▶ **Task instructions**
Copy each line of the records below that has "agent" in it.

*** Opening Data listing ***

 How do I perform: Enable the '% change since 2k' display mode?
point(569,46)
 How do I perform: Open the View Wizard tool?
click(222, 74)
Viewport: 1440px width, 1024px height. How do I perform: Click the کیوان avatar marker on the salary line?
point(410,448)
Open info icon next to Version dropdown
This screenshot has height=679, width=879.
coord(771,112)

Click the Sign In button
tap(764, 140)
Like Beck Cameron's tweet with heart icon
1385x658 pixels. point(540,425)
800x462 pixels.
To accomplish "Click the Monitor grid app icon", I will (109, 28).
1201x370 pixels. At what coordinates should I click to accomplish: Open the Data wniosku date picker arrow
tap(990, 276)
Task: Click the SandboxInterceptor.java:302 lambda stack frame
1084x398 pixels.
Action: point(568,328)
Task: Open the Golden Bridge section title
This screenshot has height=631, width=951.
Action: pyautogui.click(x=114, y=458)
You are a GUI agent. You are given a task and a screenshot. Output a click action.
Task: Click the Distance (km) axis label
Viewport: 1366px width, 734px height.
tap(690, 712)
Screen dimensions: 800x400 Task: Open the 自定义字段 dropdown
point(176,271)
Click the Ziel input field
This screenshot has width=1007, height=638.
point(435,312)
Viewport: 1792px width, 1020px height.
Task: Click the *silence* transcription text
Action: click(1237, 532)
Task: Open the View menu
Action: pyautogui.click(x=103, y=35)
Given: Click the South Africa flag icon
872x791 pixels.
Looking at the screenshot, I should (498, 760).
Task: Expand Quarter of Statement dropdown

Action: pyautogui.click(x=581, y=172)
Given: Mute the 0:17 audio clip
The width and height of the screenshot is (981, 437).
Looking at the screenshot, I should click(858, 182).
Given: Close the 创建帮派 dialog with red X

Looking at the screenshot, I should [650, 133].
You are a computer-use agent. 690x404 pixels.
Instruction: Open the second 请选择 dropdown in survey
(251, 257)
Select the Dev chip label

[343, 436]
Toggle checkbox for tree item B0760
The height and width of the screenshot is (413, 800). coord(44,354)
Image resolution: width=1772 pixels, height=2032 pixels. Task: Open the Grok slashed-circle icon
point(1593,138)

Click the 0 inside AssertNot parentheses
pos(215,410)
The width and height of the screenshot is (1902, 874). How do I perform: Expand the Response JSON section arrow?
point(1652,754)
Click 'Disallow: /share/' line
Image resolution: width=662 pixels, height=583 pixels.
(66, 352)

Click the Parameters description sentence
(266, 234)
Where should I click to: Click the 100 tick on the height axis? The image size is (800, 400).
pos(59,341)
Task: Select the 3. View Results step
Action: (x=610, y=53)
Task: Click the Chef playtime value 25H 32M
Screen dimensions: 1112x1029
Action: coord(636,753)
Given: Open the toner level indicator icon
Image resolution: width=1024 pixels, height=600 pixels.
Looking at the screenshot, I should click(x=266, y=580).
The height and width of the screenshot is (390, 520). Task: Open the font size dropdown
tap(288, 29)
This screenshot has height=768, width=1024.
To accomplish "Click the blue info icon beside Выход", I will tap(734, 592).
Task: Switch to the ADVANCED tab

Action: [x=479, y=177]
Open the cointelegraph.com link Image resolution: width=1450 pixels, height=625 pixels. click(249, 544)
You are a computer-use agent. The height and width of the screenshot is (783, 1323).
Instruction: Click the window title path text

*** Closing Data listing ***

▶ **Written response**
You are a GUI agent. You are given a task and a screenshot. Output a click action.
You are a computer-use agent. 690x404 pixels.
You are a computer-use agent. The height and width of the screenshot is (783, 1323).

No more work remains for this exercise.